In an open letter 1,300 IT experts have rebuffed claims that advanced AI will destroy humanity. The British Computer Society (BCS), the U.K.’s Chartered Institute for IT, organized the message in response to growing fears that the technology will ultimately be our undoing.
In the letter, the experts argue that AI is a “force for good, not a threat to humanity.”
AI is a force for good
AI will be a force for good according to 1,300 industry experts. The message plays counterpoint to a number of pundits and industry experts who have talked up the threat in recent months – some going as far as to label AI as an existential threat.
A sizeable group of contrarian voices are now speaking up. Richard Carter, founder of an AI-powered cybersecurity business is one. Carter believes that the AI doomongers have overplayed their hand.
“Frankly, this notion that AI is an existential threat to humanity is too far-fetched. We’re just not in any kind of a position where that’s even feasible,” Carter told the BBC.

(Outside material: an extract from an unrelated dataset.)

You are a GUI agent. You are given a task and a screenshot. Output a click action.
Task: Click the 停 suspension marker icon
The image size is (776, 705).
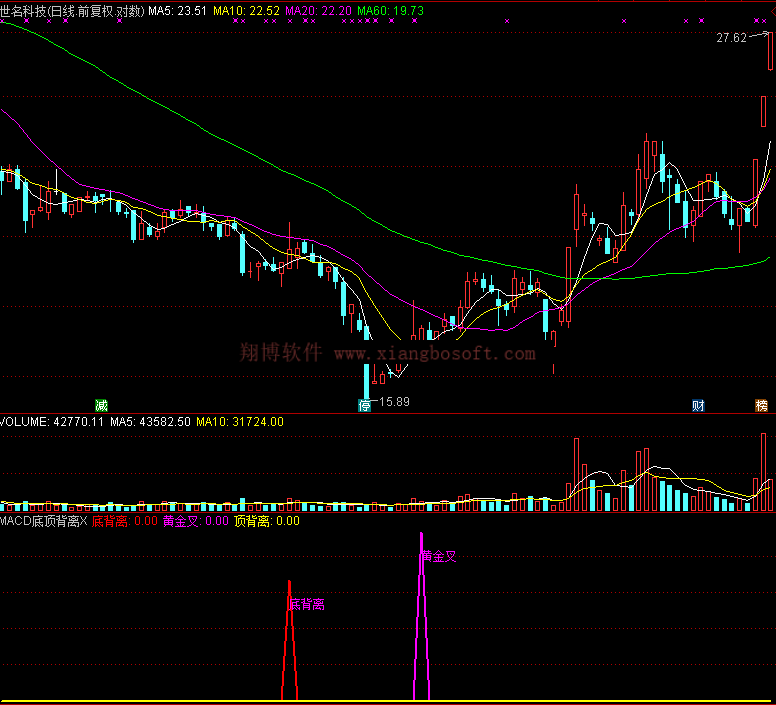click(x=365, y=405)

As for the letter itself, it states that: “The UK can help lead the way in setting professional and technical standards in AI roles, supported by a robust code of conduct, international collaboration and fully resourced regulation”.
The Brit-centric message went on to add that by doing so the U.K. could, “become a global byword for high-quality, ethical, inclusive AI.”
The fear of AI
Earlier in March this year a number of prominent tech leaders published an open letter calling for a “pause” in developing powerful AI systems. The letter from the Future of Life Foundation secured high-profile backers including Elon Musk.
“Powerful AI systems should be developed only once we are confident that their effects will be positive and their risks will be manageable,” said the letter which has 1,000 signatories.
Musk has since launched his own AI firm, xAI, suggesting that the tech billionaire may not call for any further pauses in the near future.
Musk is not the only figure to warn about AI. U.K. Government advisor and alarmist-in-chief, Matt Clifford, even went as far as to suggest that the technology could wipe out humanity in just two years.
The tables are turning
Even if AI does not snuff out humanity, there are other concerns. One of the most common worries is that AI will eventually take jobs away from ordinary workers.
Carter argues that this fear is also misguided. As Carter tells it, AI won’t replace humans, it will only make them more productive.
According to Carter, humans will always have a role in the workplace, even if it is simply to take responsibility when things go wrong.
“If you take the human completely out of the loop, how do you manage accountability for some sort of catastrophic event happening?”
Should he be right in his predictions AI will complete the vast majority of work in the future, and when something goes wrong, humans will step in to take responsibility.
In this hypothetical future, grandparents will undoubtedly regale their grandchildren with tales of a time when humans did the work, and if anything went wrong the computer took the blame.